(Your assignment): Within the records below is a range that opens at the line with "Escáner 3D a color (30, 1031)" and closes at the line with "Contact Us (402, 38)". Return that range word for word, both ends included, and only that range.

(Collected data)
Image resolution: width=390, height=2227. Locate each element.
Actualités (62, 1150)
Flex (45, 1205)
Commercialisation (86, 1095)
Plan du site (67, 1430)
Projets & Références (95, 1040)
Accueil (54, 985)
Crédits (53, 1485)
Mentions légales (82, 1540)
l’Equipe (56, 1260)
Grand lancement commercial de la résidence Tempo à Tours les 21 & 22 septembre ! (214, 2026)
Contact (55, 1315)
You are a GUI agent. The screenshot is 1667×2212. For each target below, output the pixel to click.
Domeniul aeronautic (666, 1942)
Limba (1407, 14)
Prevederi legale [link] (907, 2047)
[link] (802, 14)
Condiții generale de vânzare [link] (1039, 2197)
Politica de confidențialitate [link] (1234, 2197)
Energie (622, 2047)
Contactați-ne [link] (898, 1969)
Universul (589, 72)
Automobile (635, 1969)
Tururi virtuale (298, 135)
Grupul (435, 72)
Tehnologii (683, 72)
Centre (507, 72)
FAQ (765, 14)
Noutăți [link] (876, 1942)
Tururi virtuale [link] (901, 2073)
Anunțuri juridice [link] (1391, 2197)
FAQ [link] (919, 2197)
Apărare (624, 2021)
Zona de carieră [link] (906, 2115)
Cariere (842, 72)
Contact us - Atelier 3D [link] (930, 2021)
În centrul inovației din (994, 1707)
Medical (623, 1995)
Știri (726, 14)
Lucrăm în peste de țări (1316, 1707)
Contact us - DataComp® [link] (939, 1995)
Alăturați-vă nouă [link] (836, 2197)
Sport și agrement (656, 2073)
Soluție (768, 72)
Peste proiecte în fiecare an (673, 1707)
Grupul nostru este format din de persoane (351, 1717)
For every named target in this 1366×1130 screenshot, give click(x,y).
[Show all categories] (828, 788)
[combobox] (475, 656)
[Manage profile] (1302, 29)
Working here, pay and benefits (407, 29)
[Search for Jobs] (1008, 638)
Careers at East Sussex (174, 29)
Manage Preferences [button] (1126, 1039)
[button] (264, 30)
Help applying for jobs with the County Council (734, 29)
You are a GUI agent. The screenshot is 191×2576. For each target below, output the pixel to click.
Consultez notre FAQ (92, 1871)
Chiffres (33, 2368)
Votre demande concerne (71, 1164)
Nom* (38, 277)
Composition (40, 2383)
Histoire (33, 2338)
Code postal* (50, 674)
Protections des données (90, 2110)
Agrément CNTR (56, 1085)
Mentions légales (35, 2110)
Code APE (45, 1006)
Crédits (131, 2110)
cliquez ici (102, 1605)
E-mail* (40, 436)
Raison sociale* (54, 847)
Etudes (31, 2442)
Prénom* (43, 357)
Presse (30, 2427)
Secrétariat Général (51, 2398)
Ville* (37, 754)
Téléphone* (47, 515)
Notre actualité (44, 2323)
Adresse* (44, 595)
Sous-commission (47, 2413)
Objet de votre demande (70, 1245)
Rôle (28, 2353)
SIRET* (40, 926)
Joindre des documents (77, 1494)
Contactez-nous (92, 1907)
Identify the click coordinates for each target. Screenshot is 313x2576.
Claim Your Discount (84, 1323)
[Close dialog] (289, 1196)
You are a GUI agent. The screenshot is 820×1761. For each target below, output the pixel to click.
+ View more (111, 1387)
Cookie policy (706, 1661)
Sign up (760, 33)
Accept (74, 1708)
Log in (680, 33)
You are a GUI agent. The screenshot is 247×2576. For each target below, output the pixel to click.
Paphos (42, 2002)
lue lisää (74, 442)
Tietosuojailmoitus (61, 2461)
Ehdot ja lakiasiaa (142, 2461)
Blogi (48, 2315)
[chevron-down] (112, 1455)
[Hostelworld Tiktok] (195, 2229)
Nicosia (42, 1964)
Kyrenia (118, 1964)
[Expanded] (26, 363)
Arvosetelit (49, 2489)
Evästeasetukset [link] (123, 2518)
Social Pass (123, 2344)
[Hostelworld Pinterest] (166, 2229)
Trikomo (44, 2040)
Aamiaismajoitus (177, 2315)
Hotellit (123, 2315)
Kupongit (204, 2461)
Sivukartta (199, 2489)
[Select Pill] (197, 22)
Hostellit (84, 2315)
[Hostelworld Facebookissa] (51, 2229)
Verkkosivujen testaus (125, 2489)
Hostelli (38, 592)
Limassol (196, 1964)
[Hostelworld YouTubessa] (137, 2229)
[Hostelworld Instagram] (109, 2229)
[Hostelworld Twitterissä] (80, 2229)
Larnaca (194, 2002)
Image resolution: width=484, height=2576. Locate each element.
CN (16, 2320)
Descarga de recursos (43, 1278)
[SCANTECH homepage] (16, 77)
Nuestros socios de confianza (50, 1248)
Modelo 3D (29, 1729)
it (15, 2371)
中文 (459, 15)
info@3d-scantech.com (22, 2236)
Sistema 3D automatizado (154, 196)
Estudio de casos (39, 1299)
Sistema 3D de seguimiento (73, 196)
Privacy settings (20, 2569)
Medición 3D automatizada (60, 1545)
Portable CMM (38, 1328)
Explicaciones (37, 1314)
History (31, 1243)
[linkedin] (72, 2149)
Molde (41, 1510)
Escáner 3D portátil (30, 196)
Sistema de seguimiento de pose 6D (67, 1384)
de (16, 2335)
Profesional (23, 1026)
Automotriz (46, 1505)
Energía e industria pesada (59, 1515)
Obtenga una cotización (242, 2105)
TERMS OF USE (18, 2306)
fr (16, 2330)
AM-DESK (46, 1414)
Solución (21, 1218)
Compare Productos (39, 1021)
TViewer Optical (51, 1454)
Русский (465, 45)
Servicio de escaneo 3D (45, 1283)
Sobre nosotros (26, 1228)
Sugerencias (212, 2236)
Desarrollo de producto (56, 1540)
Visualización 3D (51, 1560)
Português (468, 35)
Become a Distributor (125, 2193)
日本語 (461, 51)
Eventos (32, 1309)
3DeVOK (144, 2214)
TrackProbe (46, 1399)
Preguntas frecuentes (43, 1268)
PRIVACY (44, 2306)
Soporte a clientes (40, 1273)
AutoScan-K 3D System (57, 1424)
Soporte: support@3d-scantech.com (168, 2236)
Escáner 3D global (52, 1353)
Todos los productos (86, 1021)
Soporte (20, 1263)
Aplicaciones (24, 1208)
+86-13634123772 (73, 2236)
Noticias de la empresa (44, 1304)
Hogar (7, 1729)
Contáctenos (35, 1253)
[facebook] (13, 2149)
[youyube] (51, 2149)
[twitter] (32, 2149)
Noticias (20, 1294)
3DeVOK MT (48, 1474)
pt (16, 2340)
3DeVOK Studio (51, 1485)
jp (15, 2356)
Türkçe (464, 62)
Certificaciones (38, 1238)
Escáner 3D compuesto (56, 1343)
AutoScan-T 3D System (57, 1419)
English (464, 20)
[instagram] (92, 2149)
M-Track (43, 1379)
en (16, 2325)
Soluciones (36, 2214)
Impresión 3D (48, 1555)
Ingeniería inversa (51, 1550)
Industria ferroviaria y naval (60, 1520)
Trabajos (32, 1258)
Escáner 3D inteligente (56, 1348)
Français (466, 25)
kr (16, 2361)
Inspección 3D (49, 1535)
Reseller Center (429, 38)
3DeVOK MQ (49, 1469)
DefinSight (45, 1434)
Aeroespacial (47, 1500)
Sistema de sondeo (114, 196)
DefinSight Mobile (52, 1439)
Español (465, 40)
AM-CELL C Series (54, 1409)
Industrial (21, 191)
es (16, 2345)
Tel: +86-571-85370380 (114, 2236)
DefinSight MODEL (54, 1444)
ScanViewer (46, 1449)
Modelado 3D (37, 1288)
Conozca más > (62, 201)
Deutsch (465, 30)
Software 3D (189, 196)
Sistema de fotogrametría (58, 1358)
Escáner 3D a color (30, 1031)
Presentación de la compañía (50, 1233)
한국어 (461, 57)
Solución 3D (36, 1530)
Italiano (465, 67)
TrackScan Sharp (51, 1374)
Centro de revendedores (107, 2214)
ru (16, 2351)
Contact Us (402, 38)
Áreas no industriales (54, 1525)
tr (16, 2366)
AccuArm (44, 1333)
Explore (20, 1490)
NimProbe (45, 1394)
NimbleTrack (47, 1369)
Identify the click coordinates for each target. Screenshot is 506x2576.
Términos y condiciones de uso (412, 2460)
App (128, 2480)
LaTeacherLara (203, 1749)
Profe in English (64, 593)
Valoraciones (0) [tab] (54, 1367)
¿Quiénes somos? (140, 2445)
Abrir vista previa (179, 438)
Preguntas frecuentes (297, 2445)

(Solution):
Escáner 3D a color (30, 1031)
Presentación de la compañía (50, 1233)
한국어 (461, 57)
Solución 3D (36, 1530)
Italiano (465, 67)
TrackScan Sharp (51, 1374)
Centro de revendedores (107, 2214)
ru (16, 2351)
Contact Us (402, 38)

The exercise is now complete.